The laser source used for illumination was a dedicated PIV laser manufactured by Beijing Laser wave OptoElectronics Tech. Co., Ltd., Beijing, China, with a wavelength of 532 nm, adjustable output power ranging from 0 to 10 W, and a power stability error of less than 1%. After passing through a cylindrical lens and a slit aperture, the laser beam was formed into a light sheet approximately 1 mm thick, oriented vertically along the streamwise direction of the test section. The laser sheet fully covered the core region of the flow around the cylinder, approximately 100 mm × 80 mm in size. The CCD camera was mounted on the side of the water channel, with its optical axis orthogonal to the laser sheet plane. Image pairs were acquired at a time interval of 2 ms to ensure high temporal resolution for the capture of flow velocity vectors. It should be noted that while continuous-wave (CW) lasers offer simplicity and stability, they do have certain limitations compared to pulsed lasers. Specifically, the lower light intensity and potential attenuation in fluid media may lead to blurred particle images, thereby limiting the achievable spatial resolution of the velocity field. However, in this study, the relatively shallow water depth allowed the laser sheet to effectively penetrate the test section and adequately illuminate the measurement region, meeting experimental requirements. A schematic of the PIV experimental setup is shown in Figure 1.

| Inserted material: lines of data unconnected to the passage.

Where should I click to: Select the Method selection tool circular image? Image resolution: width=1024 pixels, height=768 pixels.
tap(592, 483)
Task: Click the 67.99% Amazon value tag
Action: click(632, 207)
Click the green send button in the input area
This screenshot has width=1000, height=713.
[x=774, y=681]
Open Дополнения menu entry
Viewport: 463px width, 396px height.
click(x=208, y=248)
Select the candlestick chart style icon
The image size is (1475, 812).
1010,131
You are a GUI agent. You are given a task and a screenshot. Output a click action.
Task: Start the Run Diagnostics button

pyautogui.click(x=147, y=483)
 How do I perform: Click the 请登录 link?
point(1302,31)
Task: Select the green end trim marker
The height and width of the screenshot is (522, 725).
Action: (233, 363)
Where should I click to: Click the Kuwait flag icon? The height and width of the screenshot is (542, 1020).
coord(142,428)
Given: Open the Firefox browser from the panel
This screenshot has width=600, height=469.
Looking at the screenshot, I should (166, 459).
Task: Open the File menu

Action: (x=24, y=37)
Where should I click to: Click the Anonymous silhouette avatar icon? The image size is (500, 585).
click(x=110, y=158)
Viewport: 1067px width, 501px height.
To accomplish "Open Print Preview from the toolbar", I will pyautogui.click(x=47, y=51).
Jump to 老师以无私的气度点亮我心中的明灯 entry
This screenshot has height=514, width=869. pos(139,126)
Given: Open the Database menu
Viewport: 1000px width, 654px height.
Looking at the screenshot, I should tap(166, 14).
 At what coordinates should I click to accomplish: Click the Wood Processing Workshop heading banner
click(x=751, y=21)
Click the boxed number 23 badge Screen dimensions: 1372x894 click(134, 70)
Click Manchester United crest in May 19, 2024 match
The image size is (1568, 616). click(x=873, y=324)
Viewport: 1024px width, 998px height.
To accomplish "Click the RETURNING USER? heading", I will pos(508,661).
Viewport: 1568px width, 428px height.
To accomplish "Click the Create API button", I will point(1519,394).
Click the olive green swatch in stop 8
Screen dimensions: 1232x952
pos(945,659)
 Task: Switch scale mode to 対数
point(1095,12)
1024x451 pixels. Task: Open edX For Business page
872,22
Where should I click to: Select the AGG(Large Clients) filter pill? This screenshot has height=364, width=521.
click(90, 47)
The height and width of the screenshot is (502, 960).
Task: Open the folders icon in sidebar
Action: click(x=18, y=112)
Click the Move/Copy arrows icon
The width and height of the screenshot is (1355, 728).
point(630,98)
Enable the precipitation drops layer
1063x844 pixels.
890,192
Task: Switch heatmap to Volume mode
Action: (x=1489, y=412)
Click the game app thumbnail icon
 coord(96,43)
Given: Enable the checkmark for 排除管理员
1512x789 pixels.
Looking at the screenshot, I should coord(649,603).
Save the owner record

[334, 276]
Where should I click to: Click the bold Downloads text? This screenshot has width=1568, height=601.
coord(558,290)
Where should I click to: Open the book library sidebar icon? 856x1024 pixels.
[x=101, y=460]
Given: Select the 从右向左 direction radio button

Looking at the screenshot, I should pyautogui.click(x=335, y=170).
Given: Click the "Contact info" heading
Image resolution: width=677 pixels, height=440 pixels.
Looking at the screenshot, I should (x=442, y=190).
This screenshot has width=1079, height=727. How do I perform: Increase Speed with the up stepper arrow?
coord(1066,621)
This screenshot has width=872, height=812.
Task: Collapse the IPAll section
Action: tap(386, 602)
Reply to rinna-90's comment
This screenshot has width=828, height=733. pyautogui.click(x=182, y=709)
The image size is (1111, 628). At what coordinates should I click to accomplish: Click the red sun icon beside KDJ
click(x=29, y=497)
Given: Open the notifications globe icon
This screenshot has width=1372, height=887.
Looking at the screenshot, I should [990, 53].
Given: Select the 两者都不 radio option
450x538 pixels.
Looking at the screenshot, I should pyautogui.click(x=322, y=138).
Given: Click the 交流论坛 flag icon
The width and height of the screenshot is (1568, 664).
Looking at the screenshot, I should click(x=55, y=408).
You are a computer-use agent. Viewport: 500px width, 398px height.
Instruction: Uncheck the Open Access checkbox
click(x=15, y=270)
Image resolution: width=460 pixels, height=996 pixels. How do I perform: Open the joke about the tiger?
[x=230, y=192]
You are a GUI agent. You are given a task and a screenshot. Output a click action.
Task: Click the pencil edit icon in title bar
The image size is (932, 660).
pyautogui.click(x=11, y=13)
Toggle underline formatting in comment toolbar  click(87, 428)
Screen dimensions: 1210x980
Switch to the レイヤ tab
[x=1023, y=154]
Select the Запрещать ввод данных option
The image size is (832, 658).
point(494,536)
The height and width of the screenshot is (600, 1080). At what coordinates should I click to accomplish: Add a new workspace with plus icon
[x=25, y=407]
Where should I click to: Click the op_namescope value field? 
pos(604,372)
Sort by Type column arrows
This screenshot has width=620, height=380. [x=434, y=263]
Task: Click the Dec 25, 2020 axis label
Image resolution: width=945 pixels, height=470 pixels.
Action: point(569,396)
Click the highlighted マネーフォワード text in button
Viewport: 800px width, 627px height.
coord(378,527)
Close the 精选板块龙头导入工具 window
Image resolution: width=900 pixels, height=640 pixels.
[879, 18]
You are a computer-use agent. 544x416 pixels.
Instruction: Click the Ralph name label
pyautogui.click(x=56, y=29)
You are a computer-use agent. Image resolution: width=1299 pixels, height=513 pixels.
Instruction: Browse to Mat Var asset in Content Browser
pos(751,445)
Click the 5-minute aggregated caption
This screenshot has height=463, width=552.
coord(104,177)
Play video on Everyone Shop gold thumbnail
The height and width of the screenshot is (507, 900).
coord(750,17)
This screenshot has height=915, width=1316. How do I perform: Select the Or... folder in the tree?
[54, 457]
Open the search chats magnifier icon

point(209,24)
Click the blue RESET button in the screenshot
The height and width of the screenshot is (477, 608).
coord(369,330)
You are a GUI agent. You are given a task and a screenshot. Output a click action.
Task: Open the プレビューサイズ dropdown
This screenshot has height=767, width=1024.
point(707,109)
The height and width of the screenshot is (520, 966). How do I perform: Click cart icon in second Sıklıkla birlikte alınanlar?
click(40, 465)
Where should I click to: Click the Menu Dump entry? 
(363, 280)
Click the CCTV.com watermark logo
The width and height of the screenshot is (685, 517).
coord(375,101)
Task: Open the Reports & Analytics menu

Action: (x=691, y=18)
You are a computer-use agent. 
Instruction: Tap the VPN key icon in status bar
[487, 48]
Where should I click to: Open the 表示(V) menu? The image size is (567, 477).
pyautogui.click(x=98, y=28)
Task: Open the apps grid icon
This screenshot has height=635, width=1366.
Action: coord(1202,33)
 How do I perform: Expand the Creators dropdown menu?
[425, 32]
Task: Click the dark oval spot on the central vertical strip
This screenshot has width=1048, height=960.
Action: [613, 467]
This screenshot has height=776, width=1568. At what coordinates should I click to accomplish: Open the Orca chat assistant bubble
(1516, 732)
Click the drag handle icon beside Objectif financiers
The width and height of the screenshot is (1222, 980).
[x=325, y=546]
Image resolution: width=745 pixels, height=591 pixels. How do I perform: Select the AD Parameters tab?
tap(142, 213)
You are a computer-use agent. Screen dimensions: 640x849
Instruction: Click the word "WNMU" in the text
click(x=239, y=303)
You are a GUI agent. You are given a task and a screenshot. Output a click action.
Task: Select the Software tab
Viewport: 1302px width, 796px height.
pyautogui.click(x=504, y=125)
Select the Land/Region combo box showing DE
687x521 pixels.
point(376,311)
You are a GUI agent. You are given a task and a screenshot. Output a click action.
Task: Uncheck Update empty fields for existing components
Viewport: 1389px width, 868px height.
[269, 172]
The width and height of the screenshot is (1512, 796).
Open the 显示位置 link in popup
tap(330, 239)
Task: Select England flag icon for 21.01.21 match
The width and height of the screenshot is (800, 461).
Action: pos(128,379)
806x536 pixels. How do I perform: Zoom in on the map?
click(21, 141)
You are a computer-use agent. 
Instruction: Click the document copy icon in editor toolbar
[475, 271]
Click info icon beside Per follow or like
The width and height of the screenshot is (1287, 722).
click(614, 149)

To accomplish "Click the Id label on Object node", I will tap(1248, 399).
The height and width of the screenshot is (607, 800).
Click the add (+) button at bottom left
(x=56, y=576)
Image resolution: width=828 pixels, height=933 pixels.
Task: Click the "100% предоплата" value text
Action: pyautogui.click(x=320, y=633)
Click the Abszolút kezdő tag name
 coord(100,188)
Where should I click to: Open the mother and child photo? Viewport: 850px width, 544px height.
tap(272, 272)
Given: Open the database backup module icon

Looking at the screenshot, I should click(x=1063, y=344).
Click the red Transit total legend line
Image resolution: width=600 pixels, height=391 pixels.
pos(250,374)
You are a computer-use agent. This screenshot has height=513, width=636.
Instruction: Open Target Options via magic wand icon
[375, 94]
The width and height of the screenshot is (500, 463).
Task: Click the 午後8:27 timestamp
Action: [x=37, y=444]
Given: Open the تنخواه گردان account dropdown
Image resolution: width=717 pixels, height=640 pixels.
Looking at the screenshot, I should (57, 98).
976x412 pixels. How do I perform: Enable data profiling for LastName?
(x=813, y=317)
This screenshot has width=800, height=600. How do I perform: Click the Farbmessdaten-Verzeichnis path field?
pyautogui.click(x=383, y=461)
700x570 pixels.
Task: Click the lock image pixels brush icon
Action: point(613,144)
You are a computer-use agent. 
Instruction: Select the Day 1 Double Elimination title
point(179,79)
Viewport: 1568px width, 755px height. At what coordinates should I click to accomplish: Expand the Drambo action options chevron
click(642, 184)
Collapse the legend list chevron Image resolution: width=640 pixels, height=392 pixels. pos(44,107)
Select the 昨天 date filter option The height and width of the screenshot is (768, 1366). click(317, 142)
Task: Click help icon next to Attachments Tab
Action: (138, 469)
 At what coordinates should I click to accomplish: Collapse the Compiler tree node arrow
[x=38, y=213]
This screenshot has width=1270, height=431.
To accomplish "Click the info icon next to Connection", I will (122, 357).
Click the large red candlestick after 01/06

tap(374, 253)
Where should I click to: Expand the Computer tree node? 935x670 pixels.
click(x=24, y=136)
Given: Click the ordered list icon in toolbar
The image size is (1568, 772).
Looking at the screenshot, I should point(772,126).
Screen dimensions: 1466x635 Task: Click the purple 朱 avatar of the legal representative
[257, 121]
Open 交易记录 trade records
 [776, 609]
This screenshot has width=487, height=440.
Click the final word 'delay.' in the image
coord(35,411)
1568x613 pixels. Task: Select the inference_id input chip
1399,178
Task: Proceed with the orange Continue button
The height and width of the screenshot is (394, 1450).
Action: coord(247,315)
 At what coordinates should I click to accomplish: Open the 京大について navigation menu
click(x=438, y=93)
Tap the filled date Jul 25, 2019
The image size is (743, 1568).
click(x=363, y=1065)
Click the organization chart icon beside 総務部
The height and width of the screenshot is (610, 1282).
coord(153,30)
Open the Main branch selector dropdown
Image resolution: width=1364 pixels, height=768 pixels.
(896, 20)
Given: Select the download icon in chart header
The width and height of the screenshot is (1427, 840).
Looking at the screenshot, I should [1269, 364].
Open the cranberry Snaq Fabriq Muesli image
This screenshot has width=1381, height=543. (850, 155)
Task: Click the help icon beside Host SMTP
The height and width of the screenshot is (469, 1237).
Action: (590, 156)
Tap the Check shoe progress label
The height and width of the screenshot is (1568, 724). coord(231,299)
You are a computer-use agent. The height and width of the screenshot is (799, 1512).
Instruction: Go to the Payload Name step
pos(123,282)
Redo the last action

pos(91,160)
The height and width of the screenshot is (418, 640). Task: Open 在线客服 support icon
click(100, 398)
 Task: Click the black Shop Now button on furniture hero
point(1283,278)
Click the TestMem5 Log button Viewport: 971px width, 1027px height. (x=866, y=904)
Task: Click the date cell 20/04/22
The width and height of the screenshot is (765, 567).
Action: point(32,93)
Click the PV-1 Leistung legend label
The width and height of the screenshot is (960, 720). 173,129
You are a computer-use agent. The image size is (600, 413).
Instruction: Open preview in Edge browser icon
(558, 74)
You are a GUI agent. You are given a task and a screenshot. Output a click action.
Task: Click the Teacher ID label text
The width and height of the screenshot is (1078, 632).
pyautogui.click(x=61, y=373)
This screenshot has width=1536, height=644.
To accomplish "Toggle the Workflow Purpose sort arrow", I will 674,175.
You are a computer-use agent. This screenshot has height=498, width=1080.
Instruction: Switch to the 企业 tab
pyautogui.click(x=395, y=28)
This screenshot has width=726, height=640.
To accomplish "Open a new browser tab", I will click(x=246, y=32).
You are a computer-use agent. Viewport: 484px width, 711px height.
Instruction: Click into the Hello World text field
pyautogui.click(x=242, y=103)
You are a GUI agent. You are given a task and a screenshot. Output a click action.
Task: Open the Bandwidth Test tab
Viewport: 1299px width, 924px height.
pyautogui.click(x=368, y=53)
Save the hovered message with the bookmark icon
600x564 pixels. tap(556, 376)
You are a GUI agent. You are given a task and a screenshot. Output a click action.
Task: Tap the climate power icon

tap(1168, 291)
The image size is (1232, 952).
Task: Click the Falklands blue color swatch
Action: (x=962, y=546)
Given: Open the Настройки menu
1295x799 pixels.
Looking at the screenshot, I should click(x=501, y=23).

The PIV image data were processed using a multi-pass iterative cross-correlation algorithm based on Fast Fourier Transformation (FFT). A two-level interrogation window scheme was applied, consisting of initial 64 × 64 pixel windows followed by refined 32 × 32 pixel windows, with a 50% overlap ratio at each stage. This approach enabled accurate velocity vector estimation across the measurement domain. During the image preprocessing stage, contrast-limited adaptive histogram equalization (CLAHE) was first employed to correct non-uniform illumination within the images. This method effectively enhanced particle visibility in low-light regions, particularly near the wall where laser sheet intensity tends to decrease. Subsequently, a high-pass filter was applied to enhance the contrast of particle images, followed by Gaussian smoothing with a kernel size of 3 × 3 and a standard deviation of σ = 0.8 to suppress high-frequency noise. After time-averaging 1000 frames, the instantaneous velocity field reached convergence. Subsequently, outliers that significantly deviated from the primary flow velocity region were identified and removed using a standard deviation filter in combination with a local median filter. In the CLAHE process, a window size of 64 pixels was used. This window size provided a good balance between enhancing particle visibility and avoiding image distortion. A smaller window size may excessively amplify noise, whereas a larger window may fail to sufficiently improve local contrast, especially in regions near the wall.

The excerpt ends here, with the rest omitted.